The man shoved my dress up around my waist, and I was so embarrassed as he pulled my pantyhose and satin tap pants down to my knees. Thank God it was dark in here. But, still. Oh, God ... get up and run, run now ... he could rape you! Is this rape? But, I couldn't ... I could, I guess, but I wouldn't ... Why? I think at that moment he too wondered why I did not budge or protest any further. It was that raw, burning thump right in my crotch that held me there. Here I was in a cold, filthy baggage car, with my bare ass turned up to a perfectly disgusting stranger, about to be spanked -- for the first time in my adult life.

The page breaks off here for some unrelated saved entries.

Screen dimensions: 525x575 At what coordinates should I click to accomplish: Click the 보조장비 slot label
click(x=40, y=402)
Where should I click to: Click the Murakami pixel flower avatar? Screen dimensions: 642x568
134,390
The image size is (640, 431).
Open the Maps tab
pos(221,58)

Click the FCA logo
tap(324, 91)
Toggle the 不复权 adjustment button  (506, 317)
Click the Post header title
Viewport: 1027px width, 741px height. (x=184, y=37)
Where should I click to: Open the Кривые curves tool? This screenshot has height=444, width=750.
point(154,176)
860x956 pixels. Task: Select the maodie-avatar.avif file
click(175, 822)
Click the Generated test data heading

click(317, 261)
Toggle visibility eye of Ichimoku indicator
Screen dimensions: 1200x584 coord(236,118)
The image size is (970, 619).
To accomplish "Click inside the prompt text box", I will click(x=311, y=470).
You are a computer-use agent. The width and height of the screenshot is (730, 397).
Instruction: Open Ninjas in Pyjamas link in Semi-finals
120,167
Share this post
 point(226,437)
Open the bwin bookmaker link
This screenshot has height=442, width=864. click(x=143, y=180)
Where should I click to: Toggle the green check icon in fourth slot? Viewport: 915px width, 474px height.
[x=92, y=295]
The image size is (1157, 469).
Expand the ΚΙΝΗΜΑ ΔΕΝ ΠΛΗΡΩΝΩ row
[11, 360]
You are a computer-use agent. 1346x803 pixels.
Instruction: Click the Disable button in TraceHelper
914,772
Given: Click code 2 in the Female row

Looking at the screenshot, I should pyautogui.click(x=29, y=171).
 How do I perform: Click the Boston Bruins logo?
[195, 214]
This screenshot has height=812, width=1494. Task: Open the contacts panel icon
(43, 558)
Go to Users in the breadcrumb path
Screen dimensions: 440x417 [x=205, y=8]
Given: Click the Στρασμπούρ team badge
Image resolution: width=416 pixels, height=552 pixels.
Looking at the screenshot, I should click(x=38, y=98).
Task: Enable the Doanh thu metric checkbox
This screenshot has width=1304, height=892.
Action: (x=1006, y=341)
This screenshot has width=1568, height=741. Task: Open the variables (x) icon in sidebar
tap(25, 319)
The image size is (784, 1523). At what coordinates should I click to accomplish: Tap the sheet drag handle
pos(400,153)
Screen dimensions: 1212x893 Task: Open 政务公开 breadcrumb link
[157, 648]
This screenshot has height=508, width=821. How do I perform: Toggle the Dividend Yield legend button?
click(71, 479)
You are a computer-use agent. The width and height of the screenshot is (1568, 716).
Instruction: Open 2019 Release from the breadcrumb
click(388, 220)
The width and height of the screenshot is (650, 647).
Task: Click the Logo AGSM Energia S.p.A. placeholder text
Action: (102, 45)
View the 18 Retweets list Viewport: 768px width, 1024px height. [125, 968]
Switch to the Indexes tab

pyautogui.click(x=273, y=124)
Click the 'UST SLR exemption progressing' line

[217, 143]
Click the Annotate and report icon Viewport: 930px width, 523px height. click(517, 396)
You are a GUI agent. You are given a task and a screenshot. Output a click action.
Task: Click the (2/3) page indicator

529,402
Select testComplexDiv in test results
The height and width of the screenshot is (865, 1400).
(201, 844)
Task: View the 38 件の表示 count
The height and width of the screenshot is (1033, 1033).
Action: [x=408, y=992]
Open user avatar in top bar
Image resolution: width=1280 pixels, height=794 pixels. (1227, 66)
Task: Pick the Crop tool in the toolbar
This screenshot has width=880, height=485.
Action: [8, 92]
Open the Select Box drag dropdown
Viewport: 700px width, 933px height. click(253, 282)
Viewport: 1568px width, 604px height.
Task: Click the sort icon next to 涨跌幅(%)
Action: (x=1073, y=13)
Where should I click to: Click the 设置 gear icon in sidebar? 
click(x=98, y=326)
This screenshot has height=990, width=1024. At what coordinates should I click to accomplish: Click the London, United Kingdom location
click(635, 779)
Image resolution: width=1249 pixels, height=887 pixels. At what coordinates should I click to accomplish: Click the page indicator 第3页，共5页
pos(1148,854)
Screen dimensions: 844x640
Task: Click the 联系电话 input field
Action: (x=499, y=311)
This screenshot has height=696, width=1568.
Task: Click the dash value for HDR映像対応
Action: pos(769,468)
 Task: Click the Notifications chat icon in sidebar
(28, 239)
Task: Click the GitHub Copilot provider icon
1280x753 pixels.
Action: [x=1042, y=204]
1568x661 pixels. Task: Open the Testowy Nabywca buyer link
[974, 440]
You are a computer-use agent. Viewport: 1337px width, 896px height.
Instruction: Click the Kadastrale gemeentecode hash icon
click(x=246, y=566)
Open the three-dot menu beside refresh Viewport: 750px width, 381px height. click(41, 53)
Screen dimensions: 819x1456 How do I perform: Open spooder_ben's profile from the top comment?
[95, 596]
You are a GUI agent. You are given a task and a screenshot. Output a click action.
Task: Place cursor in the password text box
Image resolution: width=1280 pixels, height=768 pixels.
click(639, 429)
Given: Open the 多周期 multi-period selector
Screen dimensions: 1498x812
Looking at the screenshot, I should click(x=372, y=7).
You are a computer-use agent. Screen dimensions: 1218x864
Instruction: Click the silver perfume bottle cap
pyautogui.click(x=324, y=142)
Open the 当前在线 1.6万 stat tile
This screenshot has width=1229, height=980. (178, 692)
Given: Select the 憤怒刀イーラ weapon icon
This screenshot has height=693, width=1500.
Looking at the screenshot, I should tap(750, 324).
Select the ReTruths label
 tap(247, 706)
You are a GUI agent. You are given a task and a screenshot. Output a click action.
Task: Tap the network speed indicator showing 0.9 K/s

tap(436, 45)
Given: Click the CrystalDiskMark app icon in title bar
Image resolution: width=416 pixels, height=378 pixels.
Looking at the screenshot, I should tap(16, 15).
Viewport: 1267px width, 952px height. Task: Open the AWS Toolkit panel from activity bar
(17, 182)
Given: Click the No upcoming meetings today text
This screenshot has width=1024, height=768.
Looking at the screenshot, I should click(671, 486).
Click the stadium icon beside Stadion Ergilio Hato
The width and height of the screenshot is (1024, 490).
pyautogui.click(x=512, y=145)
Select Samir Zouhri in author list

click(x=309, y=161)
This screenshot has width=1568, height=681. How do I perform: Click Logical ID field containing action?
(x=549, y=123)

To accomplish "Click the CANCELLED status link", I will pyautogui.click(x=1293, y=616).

I was 19 years old, and I lay there expectantly as this dark creature grabbed my waist with his left arm, holding me tightly against him as he began to thrash and slap my backside with a burning fury. He hated me; hated who I thought I was; who I pretended to be, and all I stood for. Every stinging slap represented a day in the life of the conductor who passed his time mile after mile on this speeding train, missing everything; missing the world; missing the divine scent of a soft, fleshy woman against his groin; the feel of her in his arms as he danced the night away in some neighborhood tavern; the feel and sight of her rounded bottom as she lovingly bent over to remove his hot supper from the oven.

He was mad, and he took his rage and fury out on my poor bottom, smacking each cheek so hard I held onto the boxes, grabbing onto the twine ties for support, kicking and screaming, begging him to stop. His hands were large and heavy, and my sobs could not be heard above the loud claps against my tender skin. He was relentless, cussing and damning me the whole time. My humiliation was completely unexpected, and I howled with the train whistle into the dark night.

At each station, he would stop, gently caress my sore bottom, and get up and tend to his new passengers. Each time he would return and resume his punishment of my defenseless ass. And, each time, I would wait obediently for his return and ultimate continued ass whipping. Somewhere over northern Maryland I came. I don't know how or when, but I came and came and came, sobbing and crying my heart out, collapsing against him, as he held my shuddering body until I slowly recovered. He stroked my blazing ass for a long time, standing me back up and mumbling something about me bringing my check book the next time I planned to travel. And, immediately it was over. He left me standing there in the dark baggage car as it bucked and swayed its way to Washington DC.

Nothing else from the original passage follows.